Les habitants de la région de Kherson disent qu’il ne reste plus beaucoup de médecins et qu’ils ont des problèmes non seulement avec les médicaments, mais aussi avec ceux qui peuvent leur fournir les soins médicaux nécessaires. Que savez-vous à propos de cela?

Au début, nous coopérions davantage avec les institutions médicales et les médecins de famille. Et à travers eux, des médicaments ont été donnés à ceux qui en avaient besoin. Récemment, en effet, certains médecins ont été contraints de démissionner, mais certains continuent de recevoir des patients à domicile.

Et nous avons essayé d’envoyer les derniers colis dans la région de Kherson par l’intermédiaire de nos connaissances. Grâce à mon travail à l’Université catholique ukrainienne, j’avais de nombreuses connaissances qui médecins dans toute l’Ukraine, donc grâce à leur aide, nous avons trouvé ceux à qui nous pouvions donner les médicaments. Et nous les avons transférés dans différentes parties de la région de Kherson.
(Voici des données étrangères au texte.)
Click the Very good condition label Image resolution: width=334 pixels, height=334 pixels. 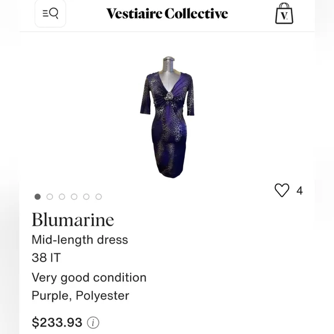pyautogui.click(x=89, y=278)
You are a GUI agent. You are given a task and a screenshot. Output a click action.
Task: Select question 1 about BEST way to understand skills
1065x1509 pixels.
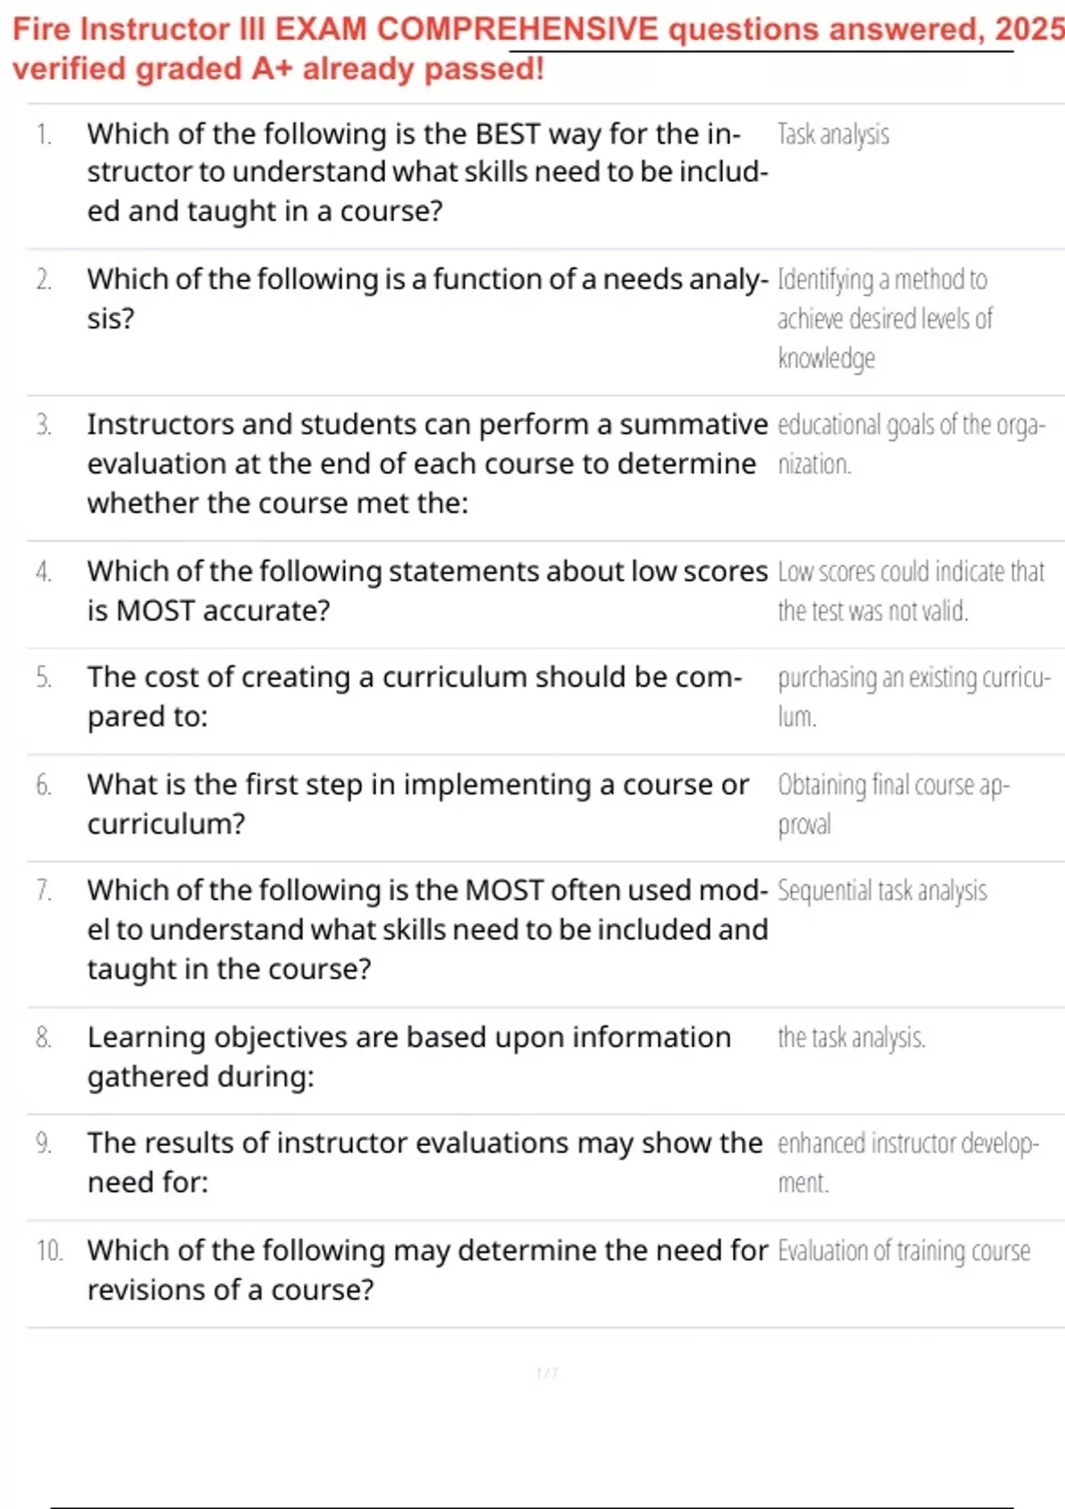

Cependant, les principaux problèmes sont encore à venir. Notre contre-offensive dans le sud se poursuit et nous comprenons que l’armée ukrainienne marche en fait sur de la terre brûlée. De nombreuses installations médicales y sont en panne et devront être reconstruites à partir de zéro. Il y aura donc encore assez de travail pour les bénévoles. Mais cela m’intéresse, car je comprends que ce sont des choses qui aident à sauver la vie de quelqu’un et à améliorer la qualité de vie de ceux qui restent dans un territoire occupé et de ceux qui aident à les libérer des envahisseurs. Et ma contribution bénévole est le moins que je puisse faire dans la guerre dans laquelle nous vivons tous maintenant.